Fires that extend into a common hallway may aid our view of the fire as well as providing the direct path to extinguishment. The problem with that same fire is search; the further the distance the fire room is down the hallway from your starting point, the longer you are in the gun barrel. If the hallway does not contain a doorway before the fire room, then there is no fallback position available to you if fire conditions get worse. You will have to make it all the way back to the entryway. This is important if your search or rescue requires going past the fire room.

If you cannot make it past the fire room to search, then you will have to return down the hallway. The engine company will now have to either wait for you to return or attempt to get past you in the hallway. In a case like this less is more. If a single firefighter goes forward to assess the conditions - and has to return - then the engine’s advance shouldn’t be stalled too long, if at all.

When a room is available prior to encountering the fire’s location, it not only provides us with an area of refuge -it can often provide a door for us to use to block off the fire room so that search or rescue can continue beyond the fire. Proper hallway evaluation requires a partial lift in the smoke and an examination at low levels, along both side walls of the hallway. By spotting how many or far - and what side the rooms are located on down the hallway - tells us how we will operate within the hallway to stay tactically safe.

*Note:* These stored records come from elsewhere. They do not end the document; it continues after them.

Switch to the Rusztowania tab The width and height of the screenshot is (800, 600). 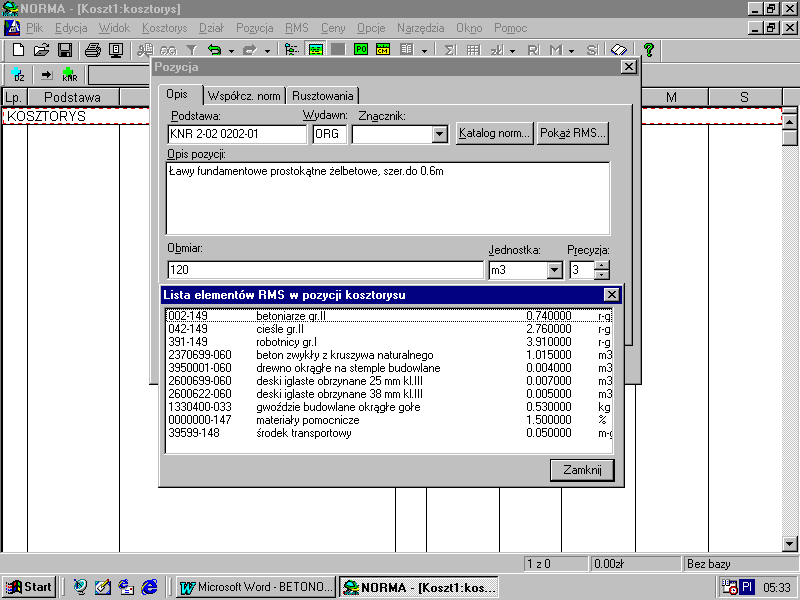[322, 96]
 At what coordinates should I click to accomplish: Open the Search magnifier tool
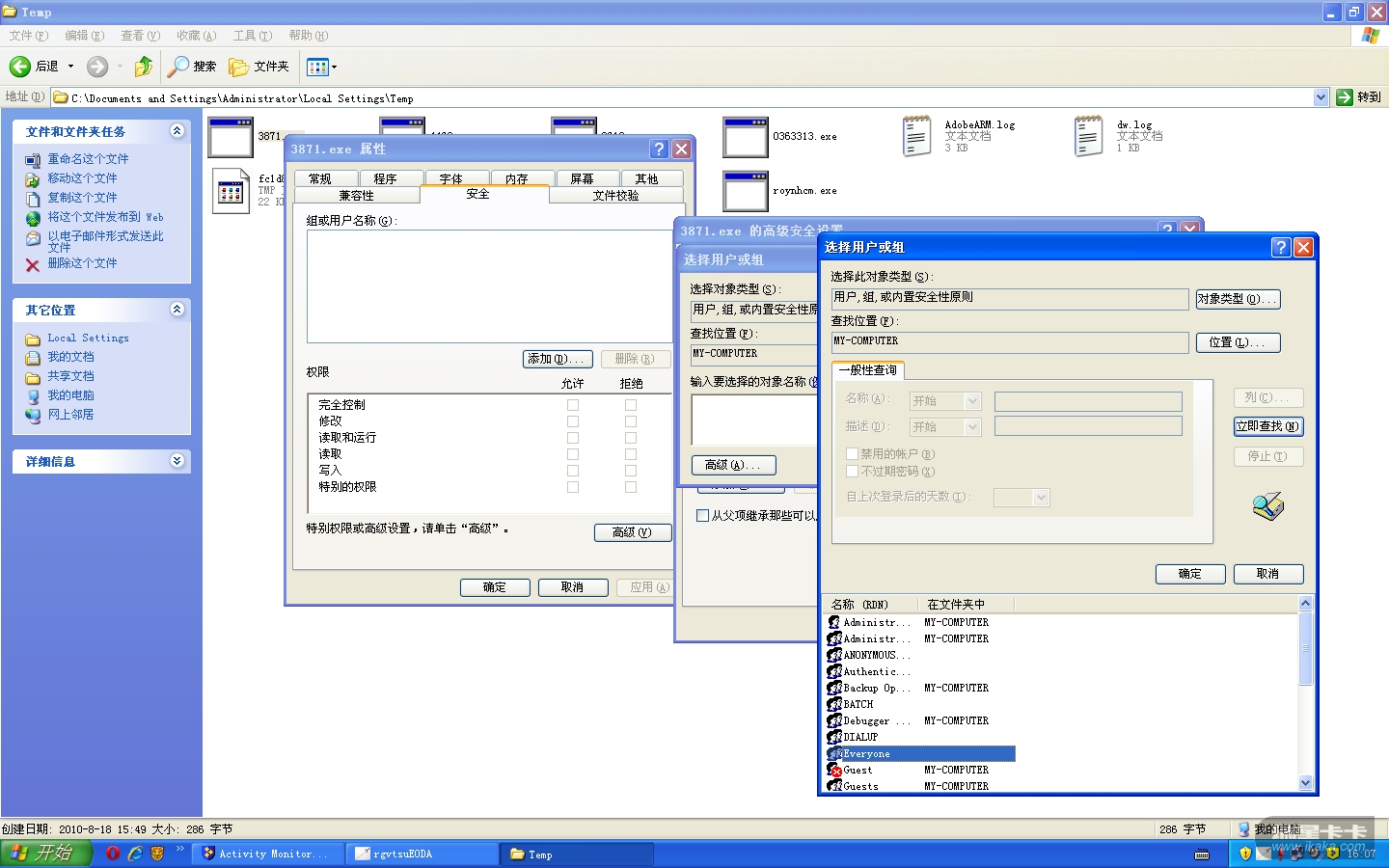click(178, 67)
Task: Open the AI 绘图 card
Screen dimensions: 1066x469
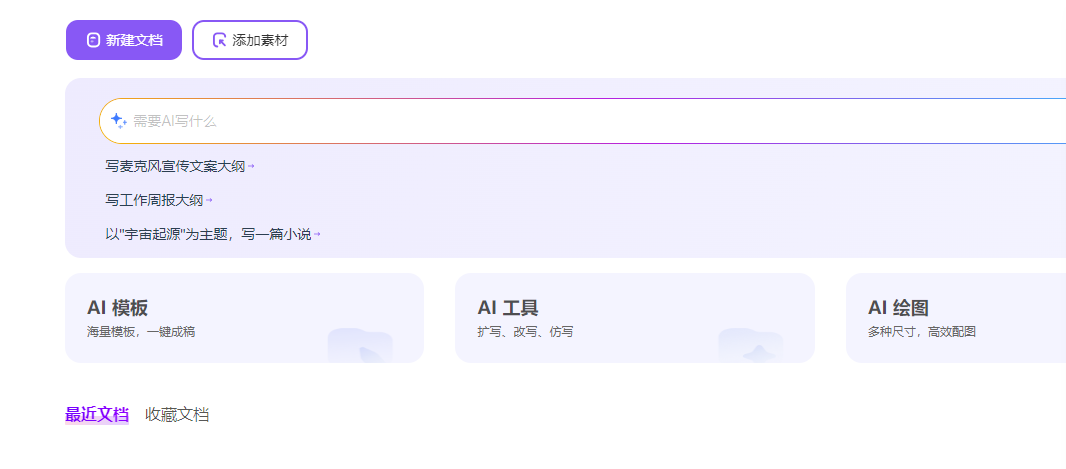Action: tap(956, 318)
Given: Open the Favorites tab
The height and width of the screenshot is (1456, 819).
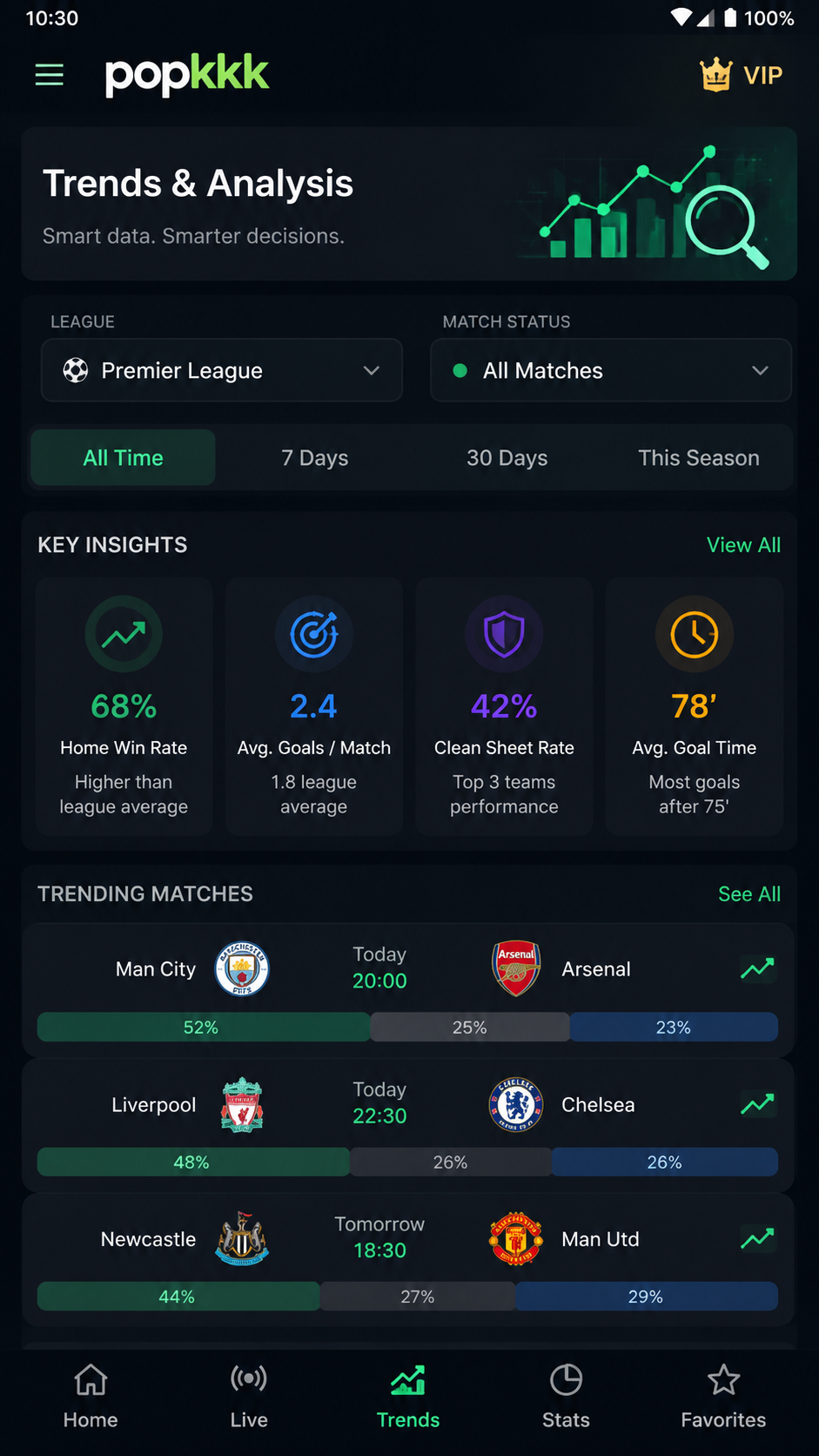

Next Tactical Safety – Masking Up

Tuesday, October 5, 2010

Tactical Safety: When Smoke Gets In Your Eyes



When Smoke Gets in Your Eyes

By Ray McCormack

The principle weapon of smoke is obscured vision; Smoke accompanies all fires. We can often tell a lot about a fire by the smoke it produces; Smoke is also our greatest killer on the fireground.

When we arrive, we often see smoke, when we open the door, we often see smoke. Smoke can be angry, lazy, light or heavy and if we follow it back far enough, it will lead to the fire. We will profile the condition it presents us; however, we cannot assume that what we are experiencing at an exit port (entrance) is happening throughout. The great smoke stampede is common at the entry point. We cannot be fooled by smoke and its often dramatic exit from the building: that it has torn through the occupancy like a tornado leaving nothing savable behind.

Our first impressions are not always lasting as we check its tenacity and heat level. We get below its blinding swirl and start our search for the fire and its survivors. We are in the smoke now watching it lift as ventilation works its magic, it will not be around forever as we work it remove it. If it does not vacate the building properly, it can gain intensity and become even more destructive. Now it’s a race between smoke removal through ventilation and locating survivors though search and rescue.

Once we open the door we have started ventilation. This ventilation works in two ways on the high end: it releases smoke and at the lower levels it allows fresh air to enter. These two levels are not an even split. The drama of the exit port will tell us about what we might expect inside; however, we cannot get too far ahead of ourselves. Under average fire conditions, this single exit port will be the only ventilation until a window is vented or the roof opened. Smoke exiting the building is only natural and often this initial opening is not based on distance from the fire, but to safeguard egress.

“They died from (smoke inhalation),” is what we often hear; smoke is the first killer on the fireground. That is why ventilation and timely searches and fire extinguishment are so important to survival for those inside. If fire conditions allow us entry, we can provide fire service to the victims. People have been found alive under punishing conditions and after long periods of incapacitation, just as people have been overcome quickly and died.

Survivability on the fireground is not always up to the fire’s discretion. It is often dependent upon what we bring to the table. If we had no effect on the outcome of fires in our communities, not only would cutting us make sense, it would the right thing to do. Why bother to support a service that provides only containment and not rescue. Our work environment contains smoke and people who need rescue; smoke obscurity is not an excuse to abandon our mission, it is just a part of the job.